Expertise. Our approach requires expert reviewers who understand not only algorithms implemented by the software but also details of software engineering. Nevertheless, the average time required for reviewing is not considerably different from a traditional research paper (https://ropensci.org/blog/2018/05/03/onboarding-is-work/)
Time. Since open-source software is typically in a constant state of development, defining an appropriate stage for external review is challenging. Reviewers are not available to return to evaluate every change or release.
Changing academia’s incentive structures
The results of scientific endeavors are communicated primarily as peer-reviewed publications. The citation impact of such products is captured by using metrics such as the h-index and form the basis for hiring, promotion, and tenure. The changing nature of science means that researchers now produce many more valuable outputs than just papers, one of which is software. While software research products often have a greater overall impact than publications have, both the reward and review systems have failed to keep up. Scientists have little incentive to release high-quality software; and although more and more researchers are releasing their software in some form, the lack of formal review mechanisms is contributing to the fragility of the system.
More recently several journals have emerged as venues for software papers. These include Journal of Open Source Software, Journal of Open Research Software (JORS), and Software X. By providing traditional citations, these venues allow researchers to obtain credit in more traditional forms. For a more details on rOpenSci’s software review process, please read the the full paper on which this blog article is based.
rOpenSci continues to address an unmet need by helping researchers develop high-quality software that is easier to sustain in the long run. Since 2015 we have peer reviewed and published over 140 software packages and worked to elevate and standardize development practices in the research community. We have just begun an effort to develop new standards for statistical software.

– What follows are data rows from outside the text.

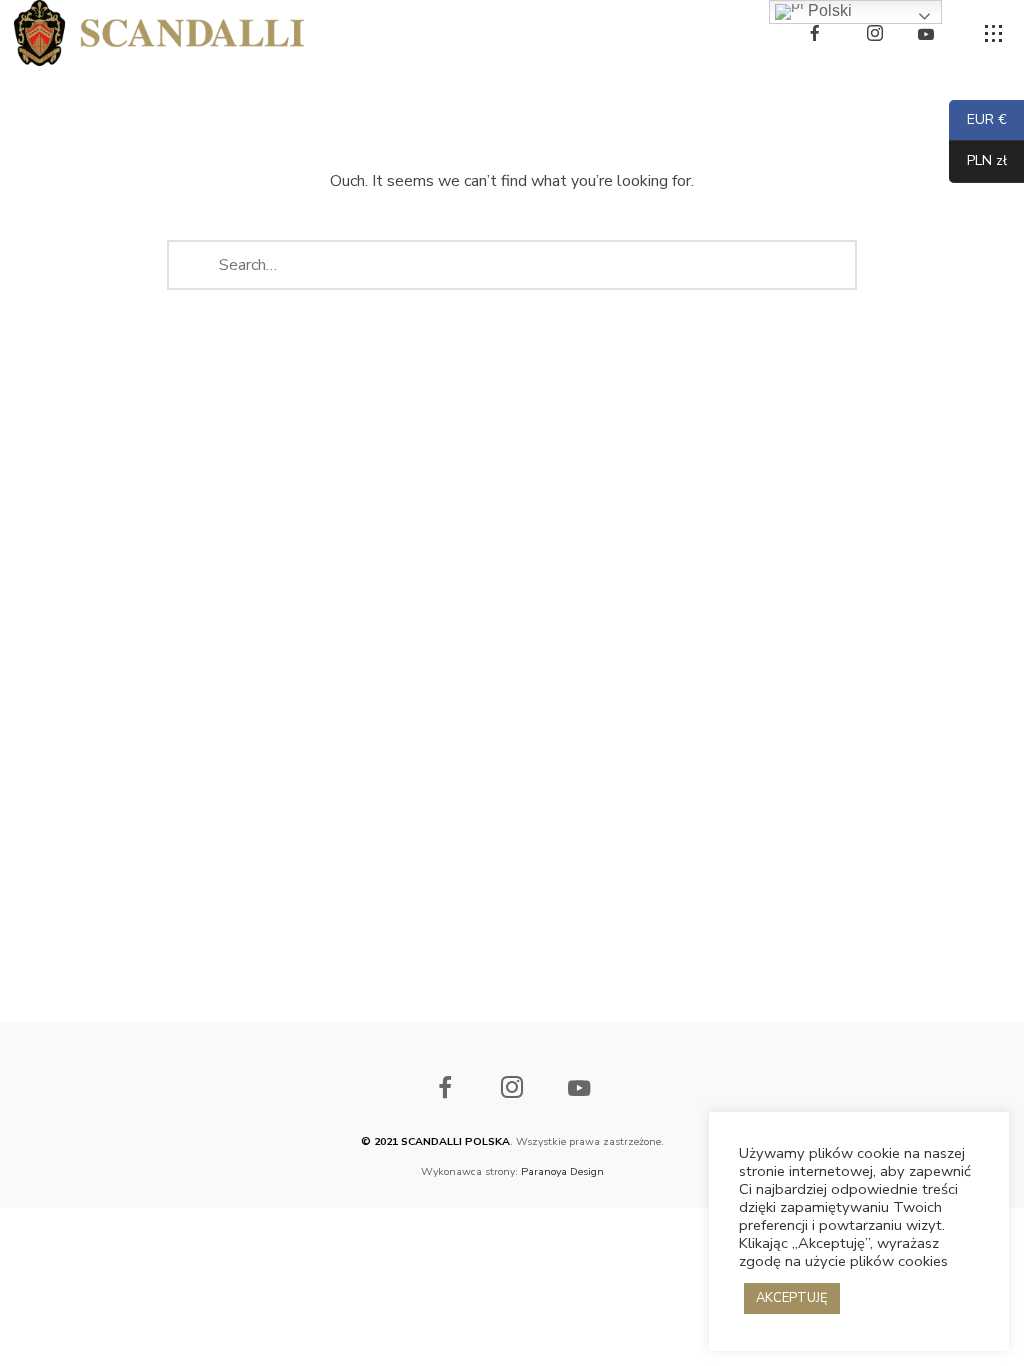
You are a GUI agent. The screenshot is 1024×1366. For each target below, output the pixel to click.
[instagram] (875, 33)
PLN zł (978, 161)
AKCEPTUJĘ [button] (792, 1298)
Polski (828, 10)
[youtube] (926, 34)
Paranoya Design (561, 1171)
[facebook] (815, 33)
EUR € (986, 120)
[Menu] (994, 34)
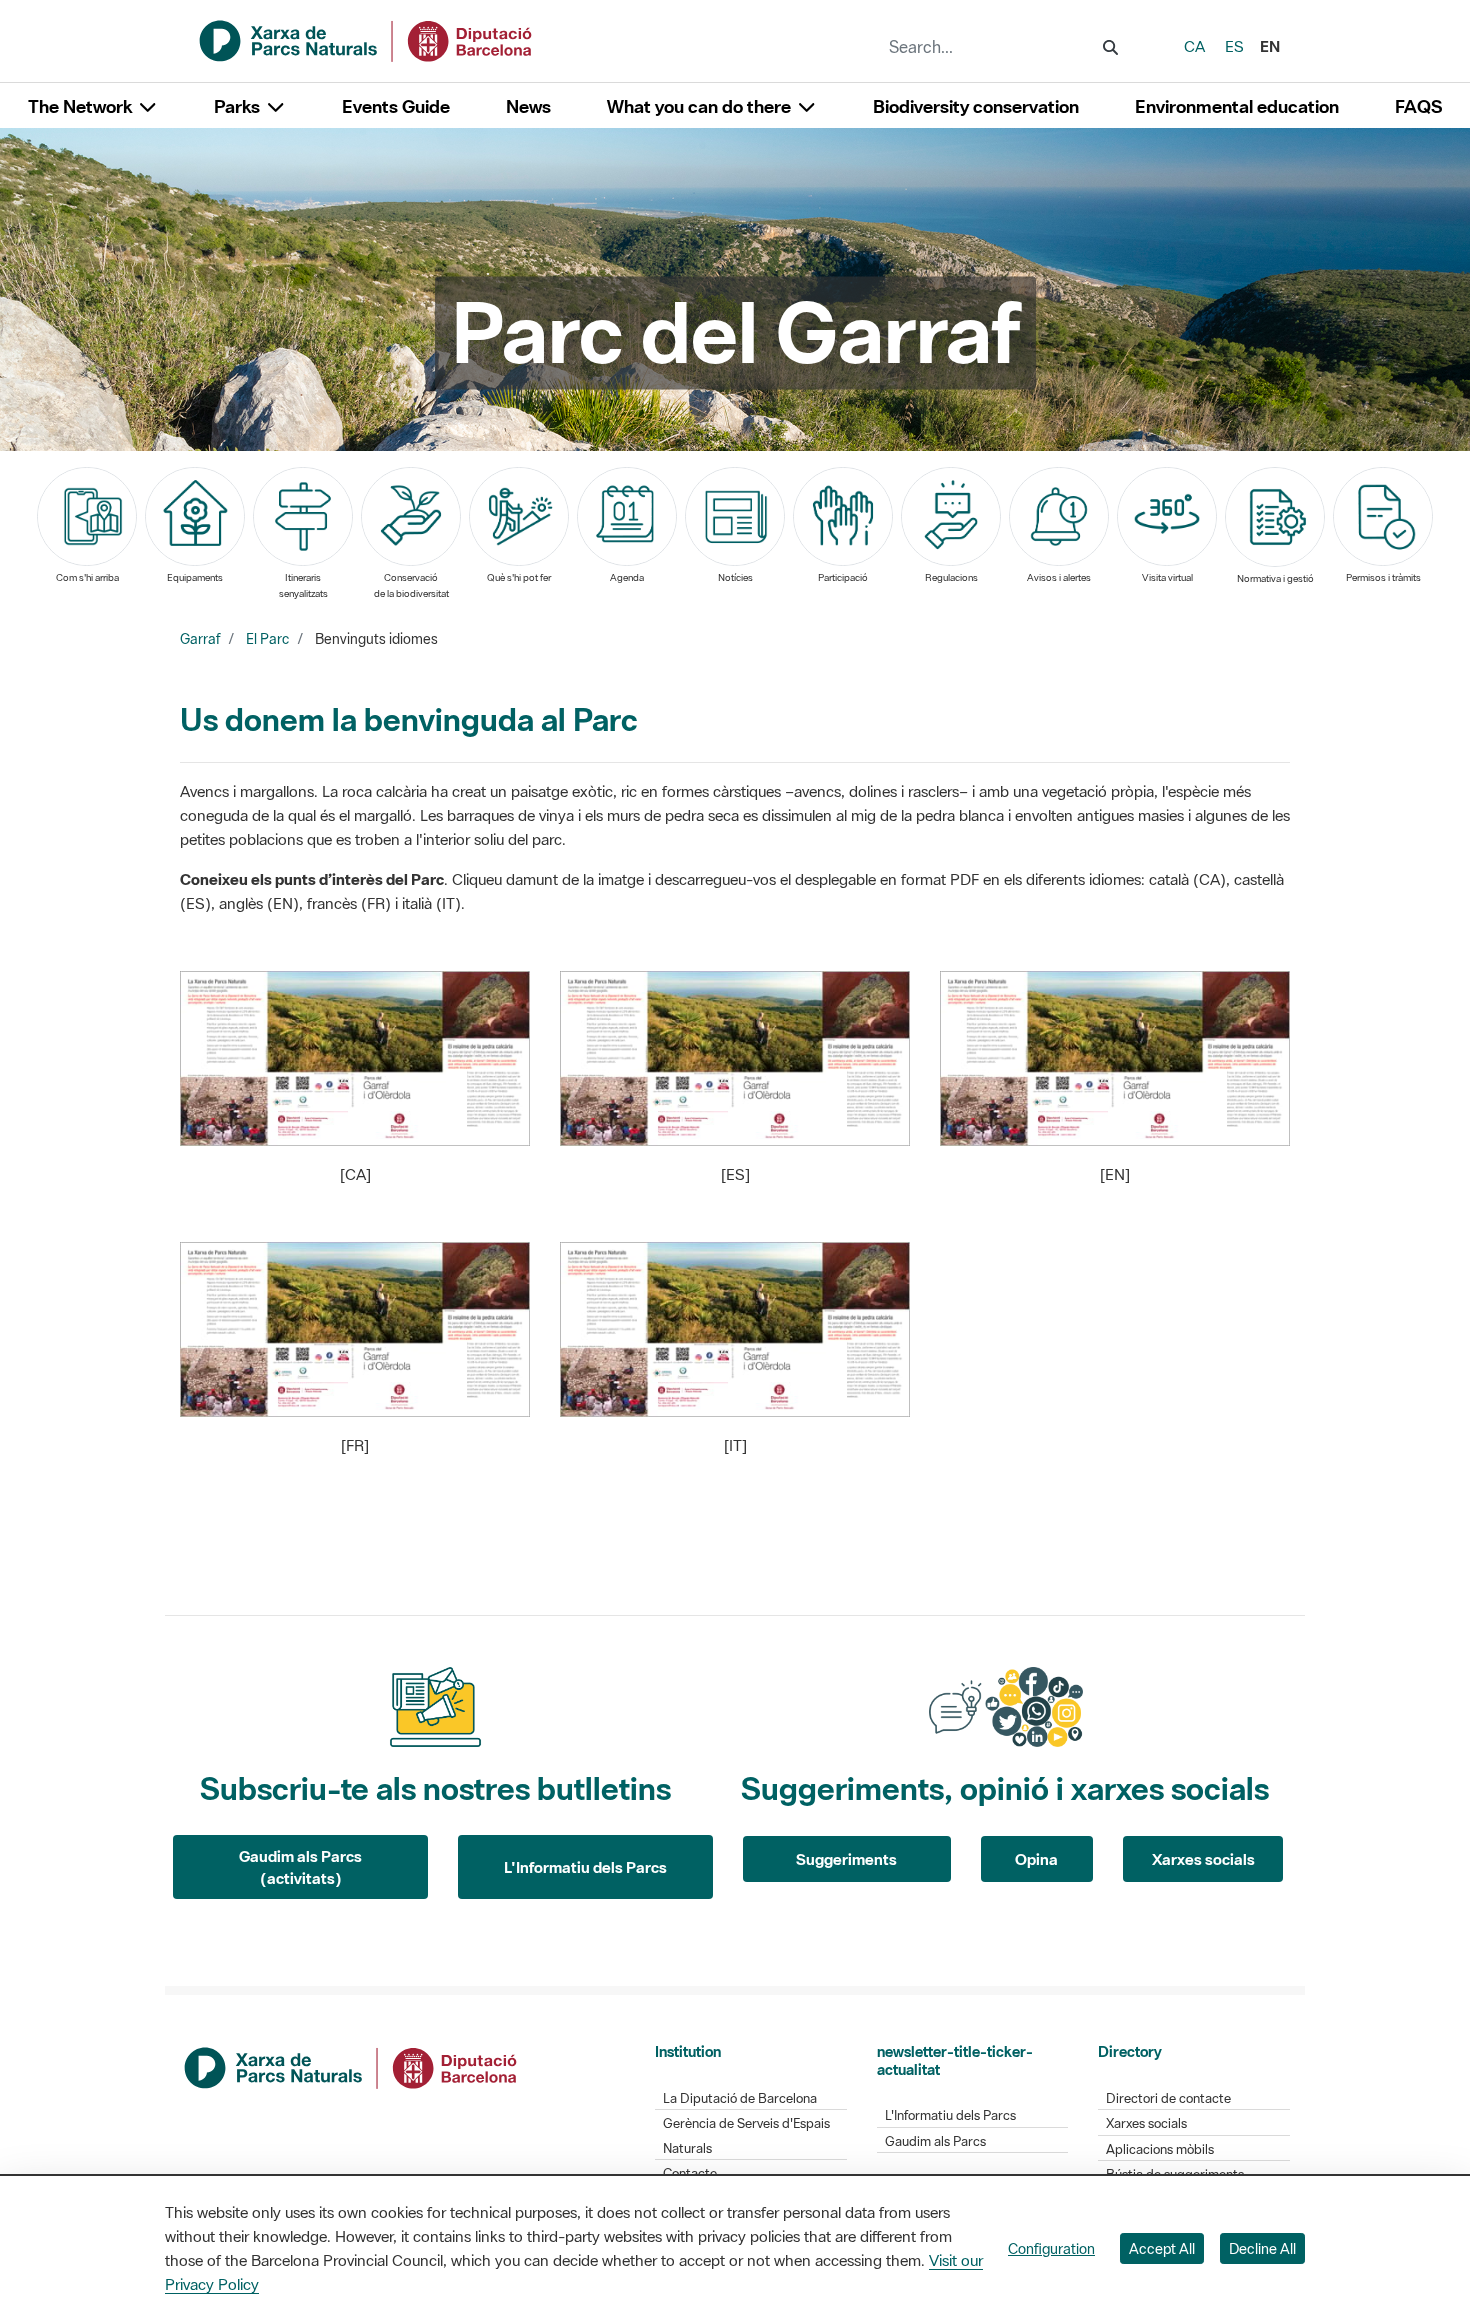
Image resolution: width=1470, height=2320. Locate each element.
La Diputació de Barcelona (740, 2098)
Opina (1036, 1859)
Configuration (1051, 2248)
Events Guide (396, 106)
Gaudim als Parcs (935, 2141)
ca (1194, 46)
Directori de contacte (1168, 2098)
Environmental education (1237, 106)
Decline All (1262, 2248)
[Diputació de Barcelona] (352, 2066)
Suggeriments (846, 1859)
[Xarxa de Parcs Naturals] (367, 39)
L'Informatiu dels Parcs (585, 1867)
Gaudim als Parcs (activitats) (300, 1867)
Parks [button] (239, 106)
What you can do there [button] (701, 106)
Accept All (1162, 2248)
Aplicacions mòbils (1160, 2149)
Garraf (200, 639)
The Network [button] (82, 106)
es (1234, 46)
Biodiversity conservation (976, 106)
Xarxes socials (1203, 1859)
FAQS (1418, 106)
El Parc (267, 639)
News (528, 106)
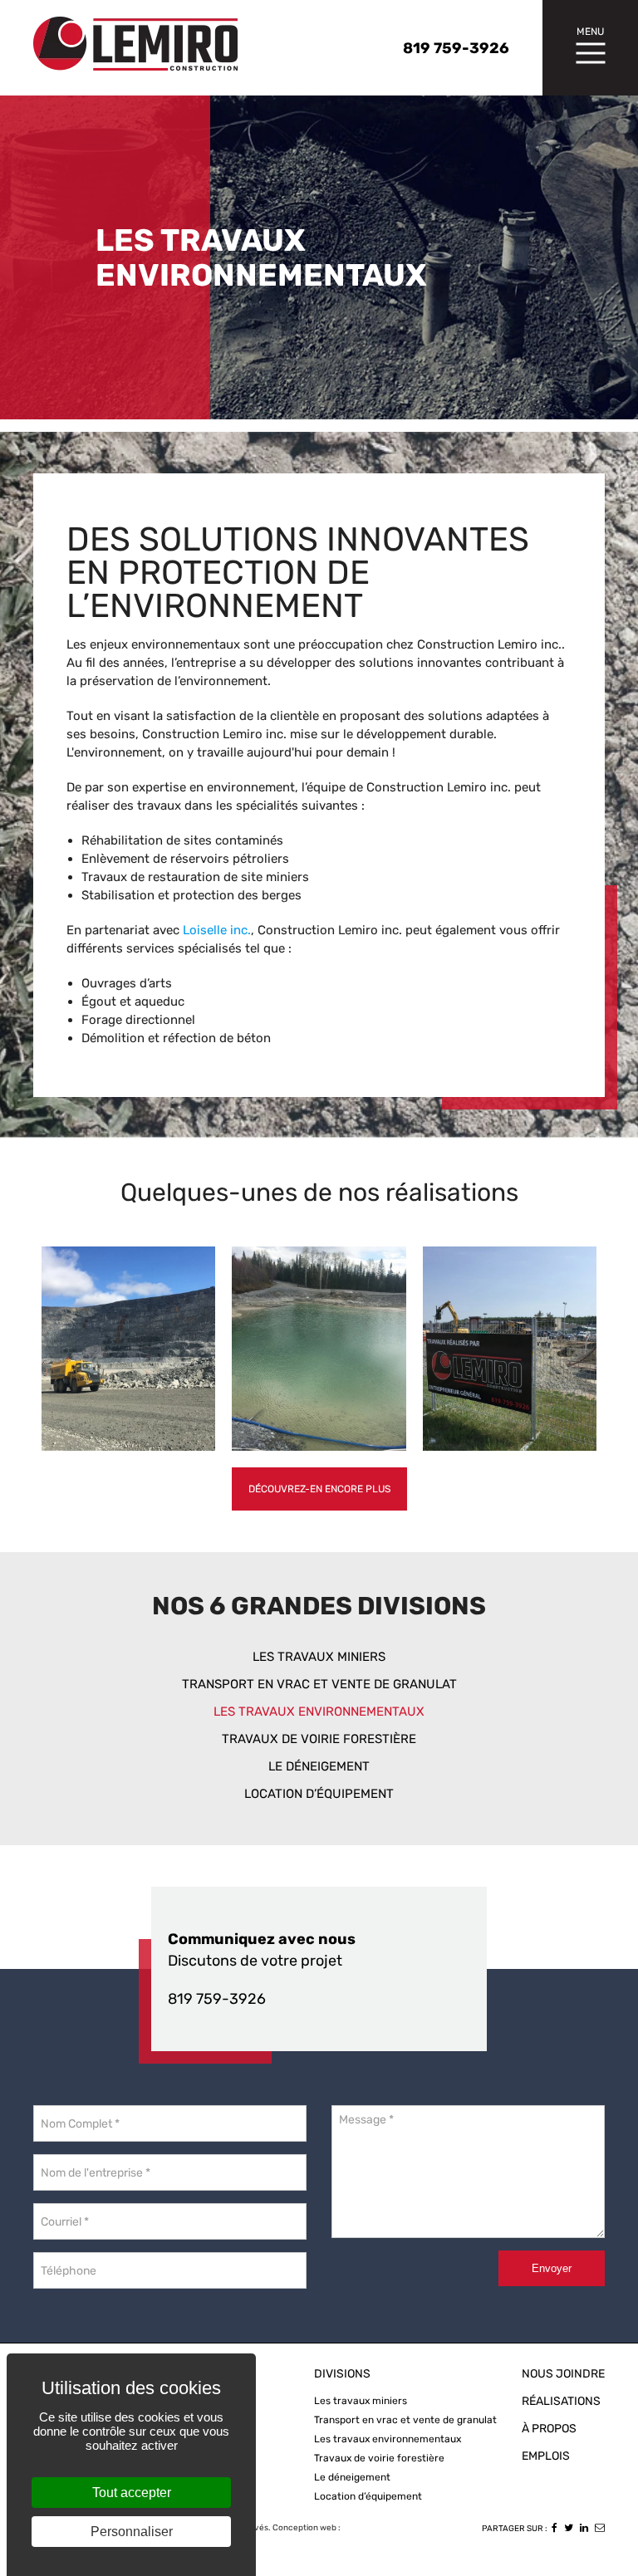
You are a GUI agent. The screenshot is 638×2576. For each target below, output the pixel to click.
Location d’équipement (319, 1793)
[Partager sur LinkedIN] (584, 2528)
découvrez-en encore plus (319, 1489)
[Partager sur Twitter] (568, 2528)
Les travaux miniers (319, 1656)
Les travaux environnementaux (319, 1711)
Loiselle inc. (217, 930)
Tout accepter (131, 2492)
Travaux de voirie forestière (319, 1738)
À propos (549, 2429)
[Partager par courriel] (600, 2528)
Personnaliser (132, 2532)
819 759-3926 (217, 1999)
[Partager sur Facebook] (554, 2528)
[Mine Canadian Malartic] (128, 1348)
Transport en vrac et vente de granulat (319, 1684)
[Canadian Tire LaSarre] (509, 1348)
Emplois (546, 2456)
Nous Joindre (563, 2374)
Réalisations (561, 2401)
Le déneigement (319, 1766)
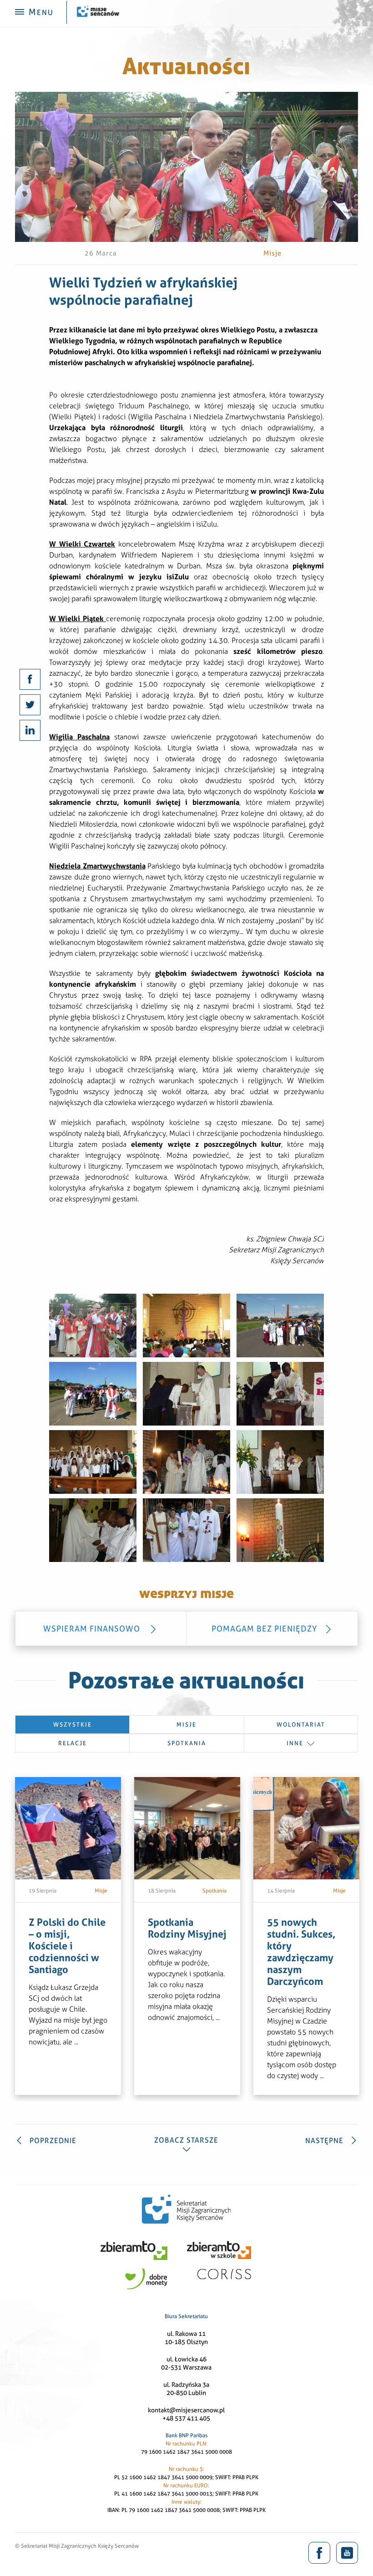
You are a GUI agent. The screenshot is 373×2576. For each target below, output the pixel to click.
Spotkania (186, 1743)
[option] (68, 1936)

This article is based on a paper in the IEEE Computing in Science and Engineering special issue on Accelerating Scientific Discovery with Reusable Software: Karthik Ram, Carl Boettiger, Scott Chamberlain, Noam Ross, Maëlle Salmon, and Stefanie Butland, A Community of Practice Around Peer Review for Long-Term Research Software Sustainability, Computing in Science and Engineering 21, 59--65 (2019). DOI: 10.1109/MCSE.2018.2882753
Complete citations for the references mentioned in this article can also be found in the full paper.
Karthik Ram is a senior staff scientist with the Berkeley Institute for Data Science, a research faculty member with the Berkeley Museum of Paleontology, University of California, Berkeley, and the co-founder of the rOpenSci project. Contact him at firstname.lastname@example.org.
Carl Boettiger is an assistant professor with the Department of Environmental Science, Policy, and Management, University of California, Berkeley, and a member of the rOpenSci leadership team. Contact him at email@example.com.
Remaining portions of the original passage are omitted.